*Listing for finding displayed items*
----------

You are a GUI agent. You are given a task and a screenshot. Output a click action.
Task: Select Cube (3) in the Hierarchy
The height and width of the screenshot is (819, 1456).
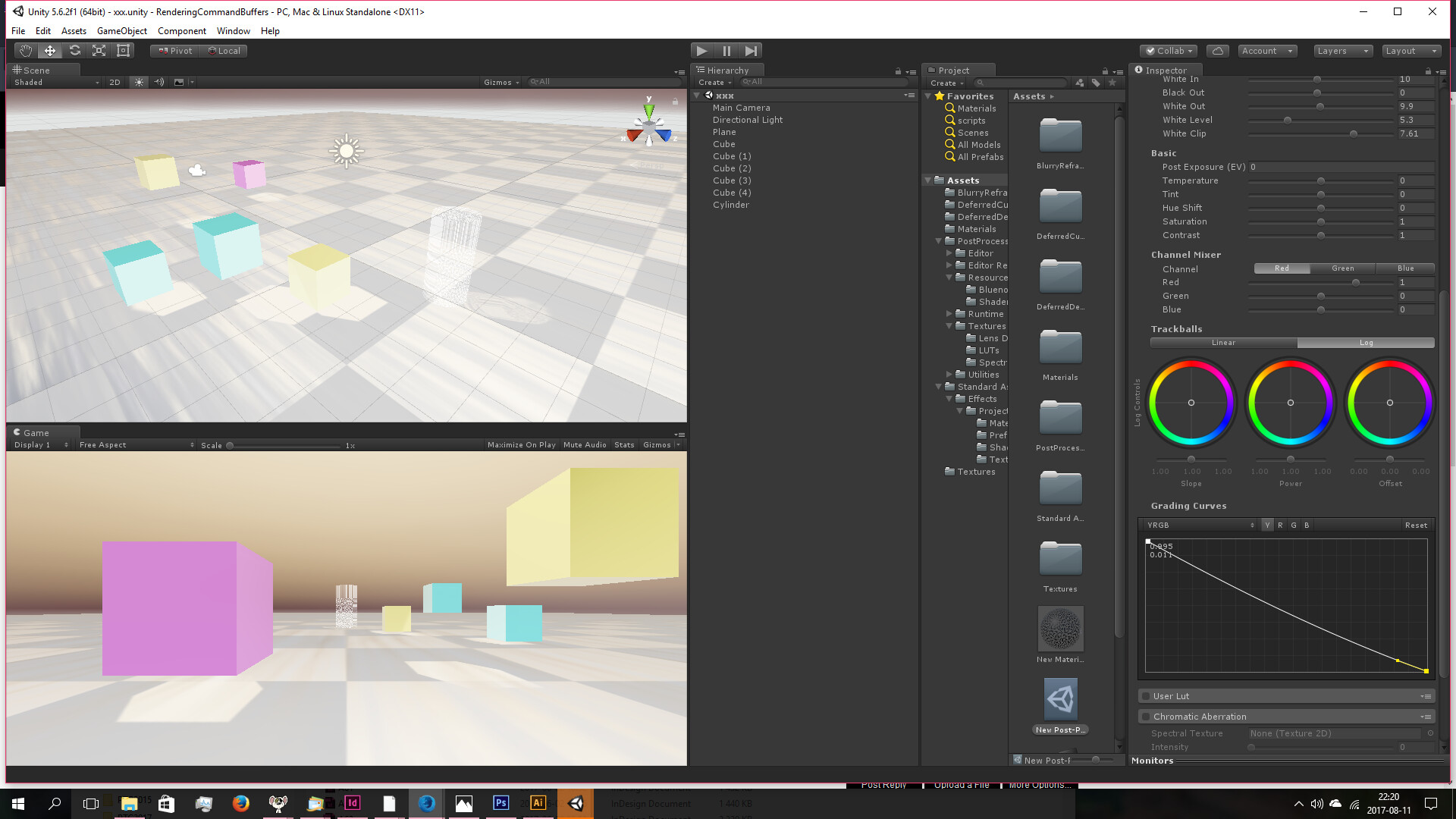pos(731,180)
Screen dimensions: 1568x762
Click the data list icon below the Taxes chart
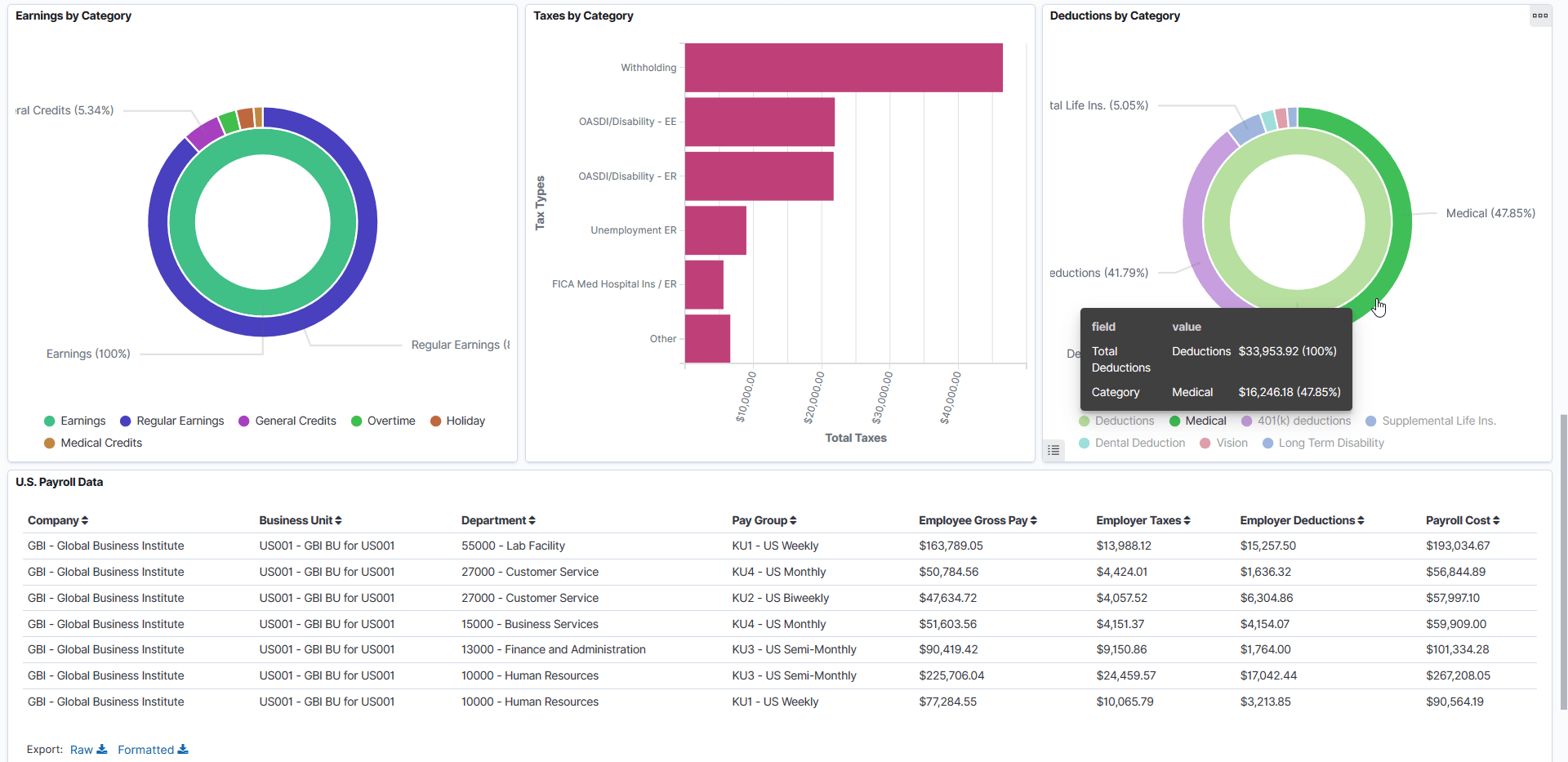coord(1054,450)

----------

*Aim of the exercise*
Rewrite the listing with every "screenshot" changed to "screen image" and everything else unchanged. Omit the pictures from your answer.

*Answer below*
You are a GUI agent. You are given a task and a screen image. Output a click action.
Task: Select Cube (3) in the Hierarchy
The height and width of the screen image is (819, 1456).
pos(731,180)
Screen dimensions: 1568x762
Click the data list icon below the Taxes chart
coord(1054,450)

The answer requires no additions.